Confine SIMD code to runtime-dispatched tiers (fixes #628) by andrewkern · Pull Request #630 · MesserLab/SLiM

andrewkern · 2026-05-21T22:02:12Z

Problem. SLiM was built with -mavx2 -mfma applied project-wide, so the compiler emitted AVX2/FMA throughout the whole binary — not just the SIMD kernels. Pre-Haswell x86_64 CPUs (no AVX2) crashed with SIGILL (see issue #628).

Fix. The kernels formerly in eidos_simd.h move to eidos_simd_impl.h, a tier-parameterized body compiled once per instruction-set tier — scalar, SSE4.2, AVX2+FMA (x86_64), NEON (ARM64).

Only the per-tier .cpp files get ISA flags; everything else, including the dispatcher, builds at the baseline x86_64 ABI. Eidos_SIMD_Init() checks the CPU with __builtin_cpu_supports() and points the Eidos_SIMD function pointers at the fastest supported tier.

One binary should now correct on any x86_64 CPU — baseline contains no AVX2/SSE4.2, tier code runs only after the CPU is confirmed to support it. USE_SIMD is now ON/OFF (OFF and MSVC build scalar only).

Verification.

-testEidos (7464) and -testSLiM (36853) pass.
Object-file inspection: AVX2/FMA only in eidos_simd_avx2.cpp.o, SSE4.2-only in eidos_simd_sse42.cpp.o, every other .o baseline-clean.
All three x86 tiers exercised at runtime (AVX2 / SSE4.2 / scalar) — all pass.
USE_SIMD=OFF build: zero AVX2/FMA, tests pass.

Things still needed!

Xcode project. SLiM.xcodeproj needs updating before the macOS build will work:
Add the 6 new files — eidos_simd.cpp, eidos_simd_scalar.cpp, eidos_simd_sse42.cpp, eidos_simd_avx2.cpp, eidos_simd_neon.cpp, and the header eidos_simd_impl.h — and add the 5 .cpp files to the Compile Sources phase of each Eidos/SLiM target.
Set per-file flags in the Compile Sources build phase: -mavx2 -mfma on eidos_simd_avx2.cpp, -msse4.2 on eidos_simd_sse42.cpp. Without the flags that target I think it will fail to compile (AVX2 intrinsics with no -mavx2)
The qmake build is scalar-only (EIDOS_SUPPRESS_SIMD_DISPATCH) i think?

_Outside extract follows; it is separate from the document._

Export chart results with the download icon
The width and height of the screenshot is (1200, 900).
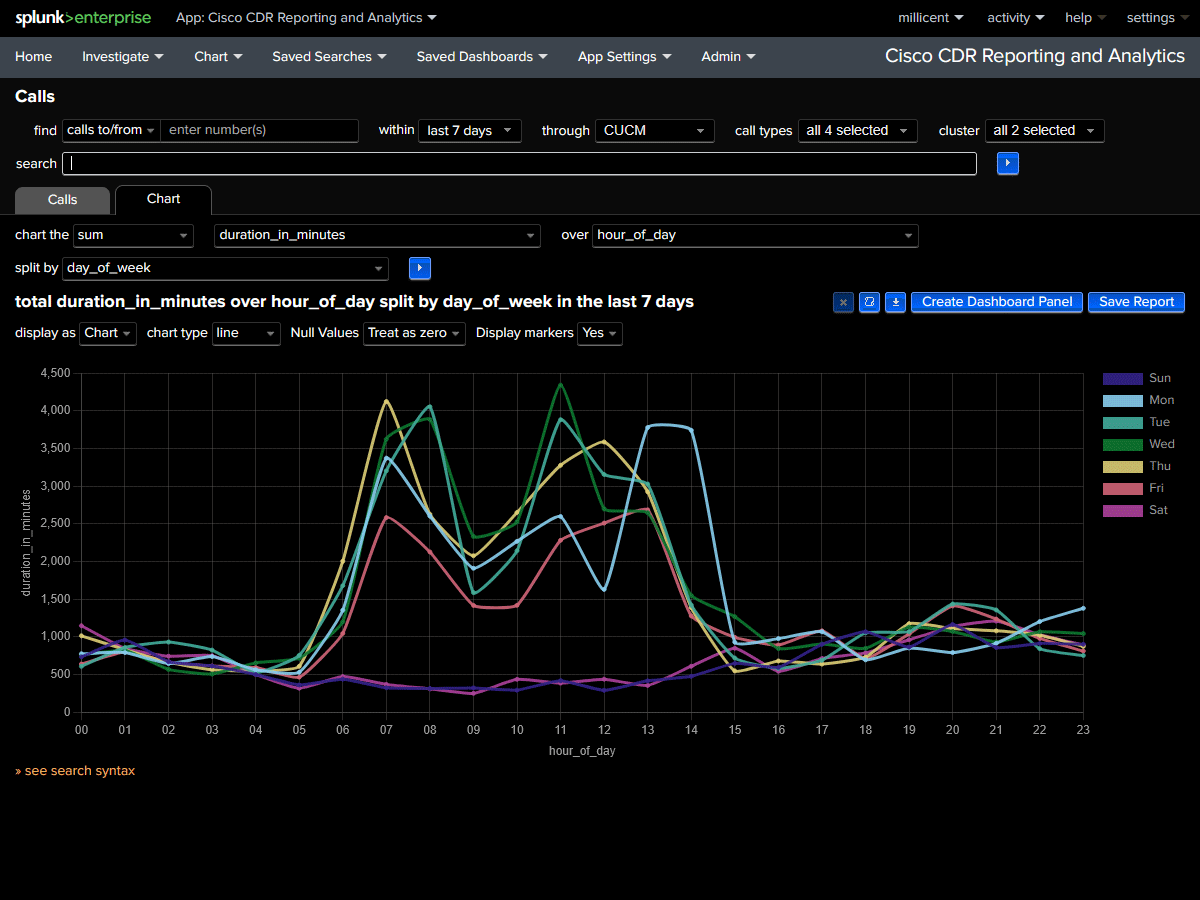[895, 302]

SLiM was built with -mavx2 -mfma applied to the whole project, which let the compiler emit AVX2/FMA instructions throughout the entire binary, not only in the explicit SIMD kernels. The resulting build crashed with SIGILL on x86_64 CPUs without AVX2 (pre-Haswell, ~2012 and earlier). The kernels formerly in eidos_simd.h are moved to a tier-parameterized body, eidos_simd_impl.h, compiled once per instruction-set tier: scalar, SSE4.2, and AVX2+FMA on x86_64, and NEON on ARM64. Only the per-tier translation units receive instruction-set flags; every other translation unit, including the dispatcher, is compiled at the baseline x86_64 ABI. At startup Eidos_SIMD_Init() probes the CPU with __builtin_cpu_supports() and points the Eidos_SIMD function pointers at the fastest supported tier. A single binary is therefore correct on any x86_64 CPU: the baseline of the executable contains no AVX2/SSE4.2 instructions, and tier code runs only after the CPU has been confirmed to support it. USE_SIMD is now a simple ON/OFF switch; OFF (and MSVC) builds the scalar tier only. The qmake build sets EIDOS_SUPPRESS_SIMD_DISPATCH, keeping its prior scalar-only behavior since it applies no per-file SIMD flags.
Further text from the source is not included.